Saturday, 28 August 2010

Just Another Ape?

Tim Black's review in spiked.com heralds the arrival of Helene Guldberg's much awaited (by me!!) book "Just Another Ape?" Guldberg's book is entirely comlementary to NOT A CHIMP because, while I dwell mainly in the world of human chimpanzee comparison at the level of genes, neurology and cognition, Guldberg spends most of her book looking at cognition and culture through the lens of infant and young primate development.

According to Black, Guldberg rails against philosophical voices like Richard Ryder and Peter SInger, who argue that seeing humans as a special case is arrogant species-ism. She believes current fashions for ape rights are part of a wide and growing disillusionment with humanity - a misanthropy. As Black says"

"While this mood of misanthropy is most definitely abroad, Guldberg is quick to point out that intuitively, experientially, most of us do value humans above animals. We may like pets, but we prefer people. For all the gee-whiz, aren’t animals amazing wildlife documentaries, we know that a cat’s ability to paw a door open, or even a chimpanzee’s dexterity with a stick when digging for termites, is far inferior to what humans have done with the microchip. We also tacitly accept that an animal’s life, in the interests of medical research for instance, is worth less than the human lives that the research might save. This ability to elevate our interests above animals does not make us sadists: it makes us human. However, as Guldberg points out, ‘the problem is that it is considered outrageously arrogant to assert this superiority’.
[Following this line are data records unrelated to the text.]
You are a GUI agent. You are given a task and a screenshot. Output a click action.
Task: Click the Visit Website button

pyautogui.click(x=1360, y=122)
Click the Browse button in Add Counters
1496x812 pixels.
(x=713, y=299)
And that is why this sparkling, erudite polemic is so welcome. Just Another Ape? draws out, not our similarities with our closest animal relative, the ape, but our differences to it. It dwells not on the affinity between a vervet monkey’s set of alarm calls and human language, but on the near-fathomless chasm that divides them. It is what separates us from the animals that is important to Guldberg, not what binds us. Yes, we may share 98 per cent of DNA with chimpanzees, but we also share 70 per cent with yeast. Clearly biology does not exhaust our humanity. We are a bit more than our DNA. As Guldberg argues: ‘Our biology is the precondition for our humanity, but our instincts are transformed into something very different as a result of human consciousness and culture.’ Or as she puts it later in the book: ‘We need to look to cultural evolution, rather than genetic evolution, to explain the vast gulf that exists between the capabilities and achievements of humans and those of apes.’

The fact that Guldberg singles out Richard Ryder for treatment augurs well, because she and I will be debating the question "Should apes have rights?" with him at the Battle of Ideas" at the end of October at the RCA.